Year
2023
Authors
CHRISTENSEN Mark, LIM Jamus, YEONG LIM Chu
Abstract
In analysing the early Singaporean response to Covid-19, insights are drawn into neoliberalism and the temporalization of a citizenry. The corpus of documentary coverage of |Covid-19 from the first half of 2020 to the first quarter of 2022 is examined in terms of budgeting and health policy decisions made by government. The frames of neoliberalism and temporalization provide a focus. This study reveals that Singapore has adopted a variant of neoliberalism over the last four decades.
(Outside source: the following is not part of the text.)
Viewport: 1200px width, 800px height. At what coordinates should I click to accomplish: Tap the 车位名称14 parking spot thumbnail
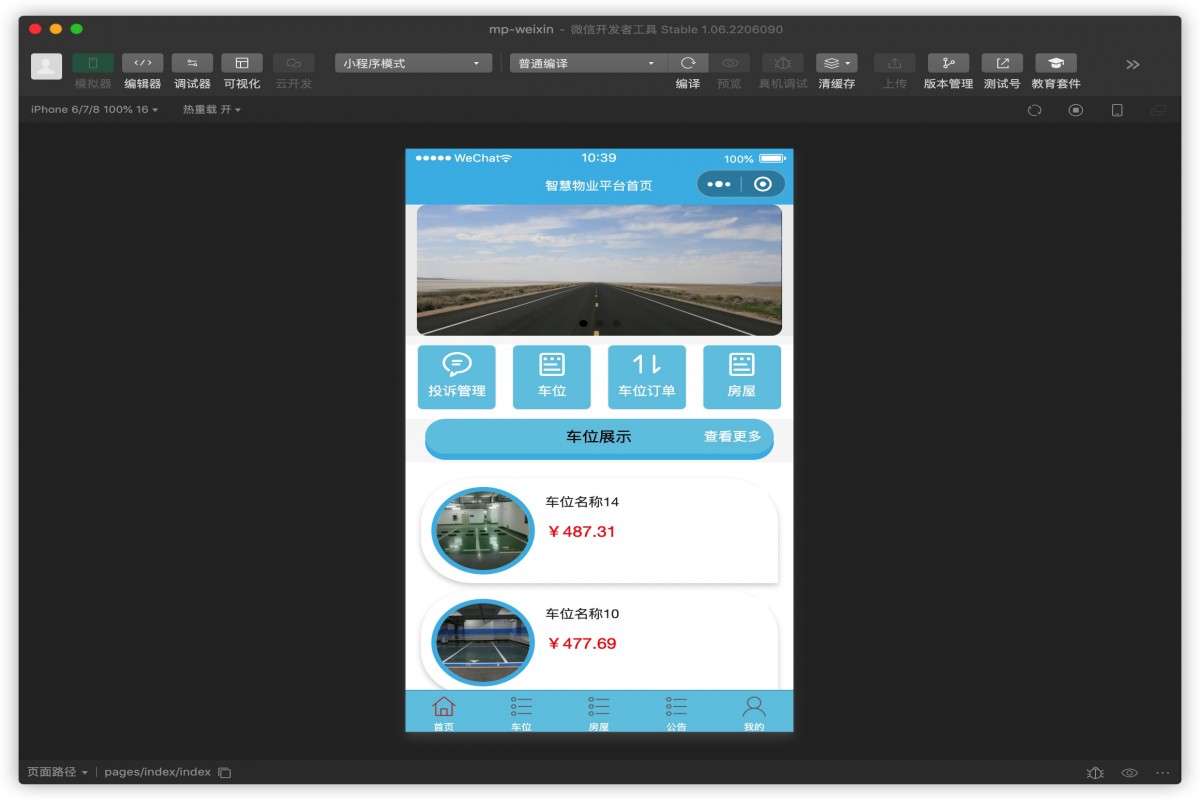481,531
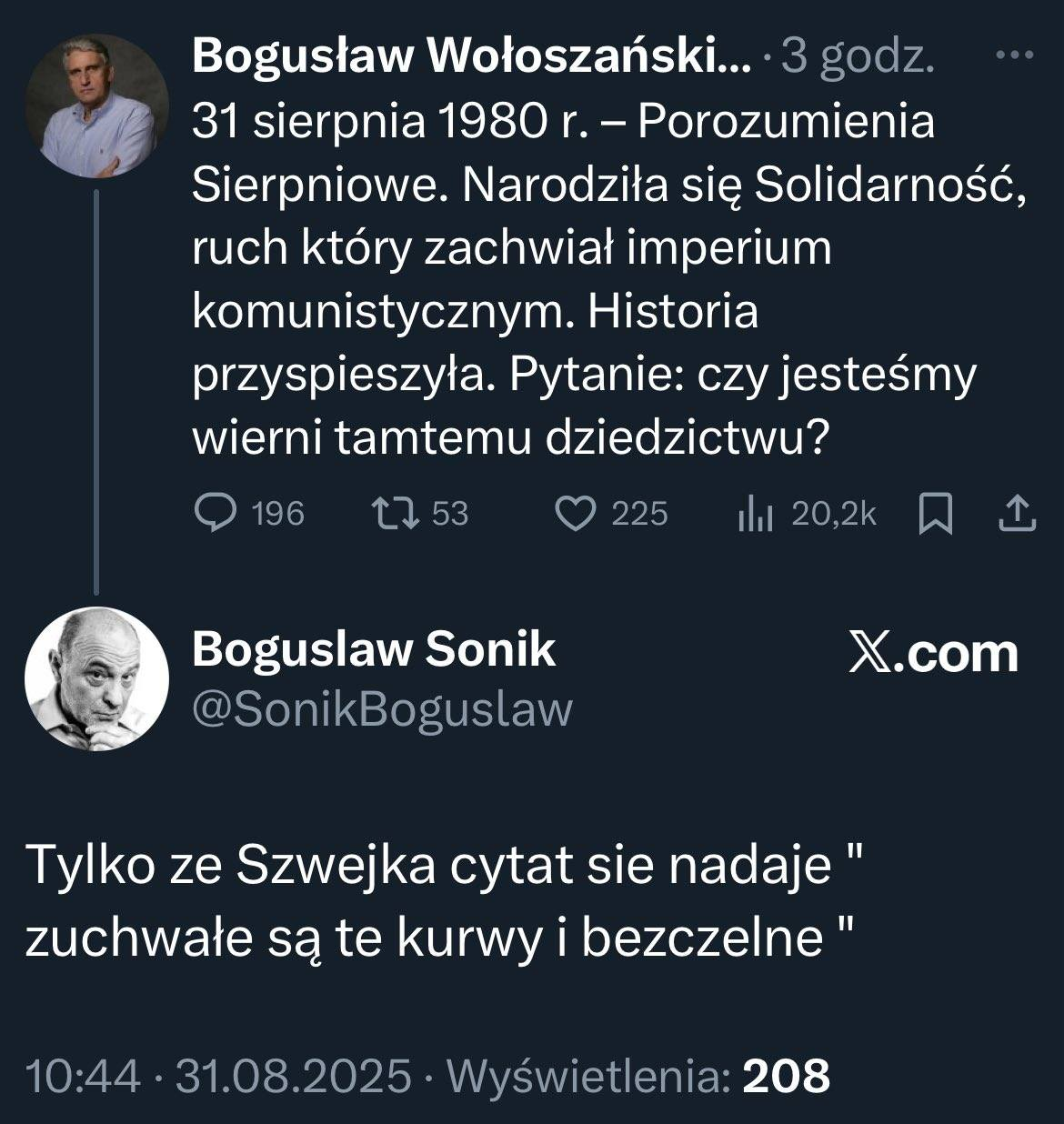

In its health policies, concepts of shared responsibility have meshed with budgeting principles based on generational views of the citizenry. On that foundation, and with lessons learned from the 2003 SARS epidemic, Singapore was quick to respond to Covid-19 in terms of health policies and budgets. Its substantial response involved the use of past financial reserves rather than government debt without adopting a balance-sheet view of the strategy. Singaporean neoliberalism privileges individual decision-making within caveats formed by generational relationships and societal structures. A Singaporean city-state model of neoliberalism reveals possible future mutations of an eco-political philosophy dominant in other parts of the world. This chapter extends studies of temporalization as a foundation to the implementation of neoliberal policies.
CHRISTENSEN, M., YEONG LIM, C. et LIM, J. (2023). Public management and crisis. Dans: Tarek Rana, Lee Parker eds. The Routledge Handbook of Public Sector Accounting. 1st ed. New York & London: Routledge, pp. 18-31.